Pensamientos de Fe (61)

  1. Dios, que es constante efusión de amor y comunicación, ¿cómo no te va a oír y contestar a cuando le dices? Sus respuestas, o no las escuchamos, debido a ti mismo, o que Dios, que tiene su tiempo, espera el momento oportuno para hacerlo.          
  2. Dios siempre atiende nuestras oraciones. Pero a veces lo inesperado de sus respuestas nos cuesta asumirlas que lo son.
  3. La verdad -como el Evangelio y las verdades de fe o dogmas se derivan de él- no se la discute, se la acoge, se la admira, se la quiere, se la vive.
  4. Decía santo Tomas de Aquino: «La fe nos viene dada como una serie de afirmaciones dogmáticas», recogidas de lo manifestado o revelado de la Palabra a los seres humanos. Estas expresiones o verdades se han de aceptar por fe. La fe que se apoya en esos dogmas, los ha de traspasar, como mediaciones, para llegar a la Realidad que apuntan: intimar con Dios.  
  5. La fe está íntimamente unidad a la esperanza. Las Bienaventuranzas (Mt 5,2-12), que son el paradigma de la santidad del alma cristiana, tienen un componente de esperanza -en cuanto virtud teologal- de consumación plena escatológica; es decir, hay un «ya pero todavía no».
  6. «Y como ellos no creían aún de pura alegría y admiración» (Lc 24,41). Era demasiado hermoso como para ser verdad: Jesús resucitado se apareció a los apostes. La fe en Dios conlleva lo sorprendente, nos expone a quedarnos atónitos ante la irrupción de lo sobrenatural… Se precisa un alma de niño para no desconfiar de lo increíble;  para que no nos reproche: “Me habéis visto y no creéis” (Jn 6,34).
  7. Decía el filósofo de la ética William David Ross: El hombre de conciencia moral desarrollada «intuye», «ve» más. Es decir, que a menos visión… peor moral; cosa que nos pasa hoy como nunca: somos ciegos de conciencia, o sea, amorales.
  8. Y algo parecido ya decía Miguel de Unamuno: La bondad es la mejor fuente de clarividencia espiritual. Las tinieblas -la maldad- no dejan ver… El bien se difumina, deja de tener perfiles atractivos. Y esto es una grave responsabilidad nuestra, de cada uno; de lo que deberemos responder; y no deseo asustar, o ¿igual sí?
  9. Lo espiritual tiene el componente del afecto sencillo y no tanto en el pensar, que como decía san Juan de Avila: «Este negocio más es de corazón que de cabeza, pues el amor es el fin del pensar». El tener una gran cabeza, el ser un gran pensador o intelectual, no asegura nada -incluso puede obstaculizar-; la humildad y la simplicidad de niño, puede estar más cerca de la voluntad de Dios, de su Reino de amor.
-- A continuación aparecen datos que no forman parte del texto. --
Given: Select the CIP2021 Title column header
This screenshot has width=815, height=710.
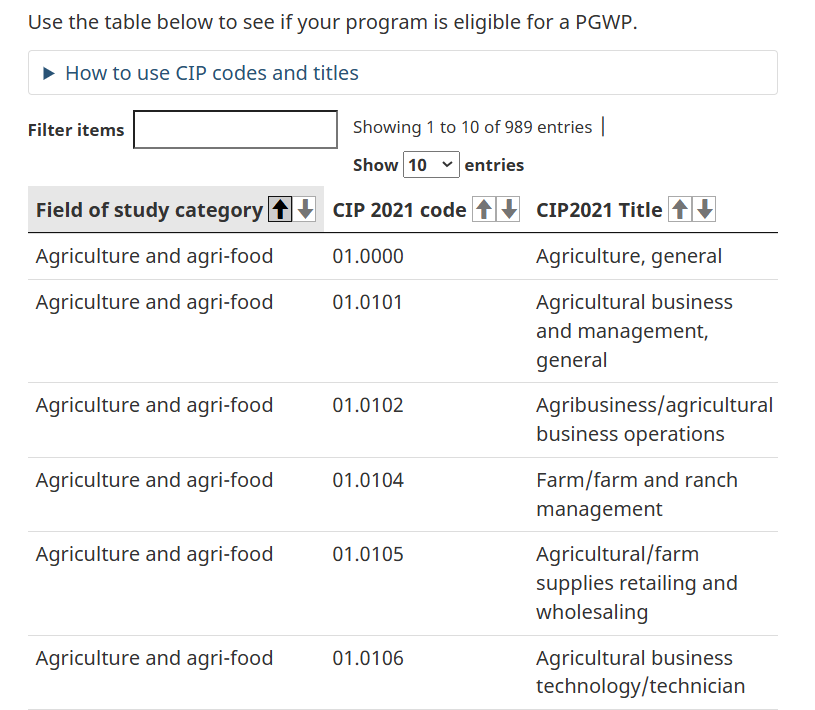Looking at the screenshot, I should click(599, 210).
Esta «capacidad» de la santa sencillez nos es propiciada a todos; aquella, la del mucho pensar… a algunos. La salvación por el amor es un designio divino para todos.
  10. Los pequeños, los que parecen no saber nada, que pasan sin hacer ruido, están en posesión del Secreto, es decir, es el Secreto el que los tienen a ellos, viven con toda naturalidad bajo el radio de acción de la presencia de Dios. ¡Ay de los sabios, ay de esos ricos intelectuales. Qué difícil lo tienen!